Symptoms are usually mild at first, such as pain in the upper right portion of the abdomen. This pain may also be accompanied by a feeling of bloating under the right rib and feeling full easily, especially after eating oily food or a large meal. However, if the gallbladder becomes inflamed, the abdominal pain will become intense and possibly result in fever, nausea, and vomiting. Diagnosing the disease is not difficult and can be done using an ultrasound. In cases where an ultrasound identifies gallstones without any symptoms, surgery may not be necessary. However, once symptoms or complications develop, surgery may be considered following a doctor’s consultation. Currently, gallbladder removal (cholecystectomy) remains the standard treatment. This can be done laparoscopically by making 3-4 incisions in the abdomen, resulting in less pain and a recovery time of only 1-2 days before returning home. However, major surgery may be needed in cases of acute inflammation in the gallbladder. Furthermore, proactive removal of the gallbladder may be recommended before severe symptoms develop.
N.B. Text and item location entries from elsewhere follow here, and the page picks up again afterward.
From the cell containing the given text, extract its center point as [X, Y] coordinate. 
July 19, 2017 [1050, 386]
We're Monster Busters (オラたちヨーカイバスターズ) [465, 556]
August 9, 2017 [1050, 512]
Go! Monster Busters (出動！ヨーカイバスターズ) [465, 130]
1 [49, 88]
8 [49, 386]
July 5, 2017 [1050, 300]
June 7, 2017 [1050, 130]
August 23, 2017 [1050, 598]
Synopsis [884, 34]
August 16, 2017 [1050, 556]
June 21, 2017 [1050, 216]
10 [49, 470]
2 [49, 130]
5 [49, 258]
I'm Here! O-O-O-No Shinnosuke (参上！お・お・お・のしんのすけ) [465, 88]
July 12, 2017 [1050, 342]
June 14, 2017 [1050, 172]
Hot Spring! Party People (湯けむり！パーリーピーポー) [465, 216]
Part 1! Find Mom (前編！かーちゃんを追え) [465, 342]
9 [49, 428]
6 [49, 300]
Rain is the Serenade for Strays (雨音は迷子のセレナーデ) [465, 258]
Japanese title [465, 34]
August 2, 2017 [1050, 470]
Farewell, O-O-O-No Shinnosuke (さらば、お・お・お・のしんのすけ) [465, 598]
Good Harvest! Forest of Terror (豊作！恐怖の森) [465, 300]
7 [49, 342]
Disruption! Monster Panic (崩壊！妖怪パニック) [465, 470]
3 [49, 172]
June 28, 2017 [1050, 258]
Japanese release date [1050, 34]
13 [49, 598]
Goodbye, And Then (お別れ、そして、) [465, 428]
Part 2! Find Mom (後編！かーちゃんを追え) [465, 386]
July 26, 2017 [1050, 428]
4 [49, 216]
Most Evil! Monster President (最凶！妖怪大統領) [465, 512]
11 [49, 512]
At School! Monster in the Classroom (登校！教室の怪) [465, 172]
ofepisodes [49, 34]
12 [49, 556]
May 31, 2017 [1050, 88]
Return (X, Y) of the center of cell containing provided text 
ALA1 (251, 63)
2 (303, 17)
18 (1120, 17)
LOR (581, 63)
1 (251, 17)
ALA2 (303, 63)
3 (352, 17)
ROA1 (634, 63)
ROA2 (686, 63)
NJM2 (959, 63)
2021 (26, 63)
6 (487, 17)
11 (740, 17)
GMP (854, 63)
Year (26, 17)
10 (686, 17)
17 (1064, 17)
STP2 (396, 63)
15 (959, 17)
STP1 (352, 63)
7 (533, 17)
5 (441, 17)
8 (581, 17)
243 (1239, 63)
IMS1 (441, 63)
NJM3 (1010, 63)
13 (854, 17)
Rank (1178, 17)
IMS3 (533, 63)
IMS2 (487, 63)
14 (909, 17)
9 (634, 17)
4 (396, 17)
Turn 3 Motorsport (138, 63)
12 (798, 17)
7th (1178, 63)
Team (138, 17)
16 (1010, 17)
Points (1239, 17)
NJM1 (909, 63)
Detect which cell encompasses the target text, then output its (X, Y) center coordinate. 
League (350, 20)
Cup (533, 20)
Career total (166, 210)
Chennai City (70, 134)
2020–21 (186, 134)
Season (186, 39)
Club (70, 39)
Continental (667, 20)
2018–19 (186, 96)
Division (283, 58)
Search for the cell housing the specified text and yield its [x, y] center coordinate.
Patients often question whether gallbladder removal is effective and whether removal will impact their lives. The important thing to know is that bile is made by the liver and then stored in the gallbladder. Bile is excreted by the liver to help digest fatty foods, such as fried pork belly with rice. So, after the gallbladder is removed, the bile isn’t stored and instead travels directly through the bile duct to the small intestines. Therefore, the biggest change for a patient is to eat fewer fatty foods and focus instead on vegetables and fish. Since most patients are 40-50 years old, these diet changes are already recommended. If a patient that has undergone gallbladder removal continues eating a high fat diet, though, it may result in bloating or in stool that contains undigested fat deposits. For the most part, patients are able to make these adjustments.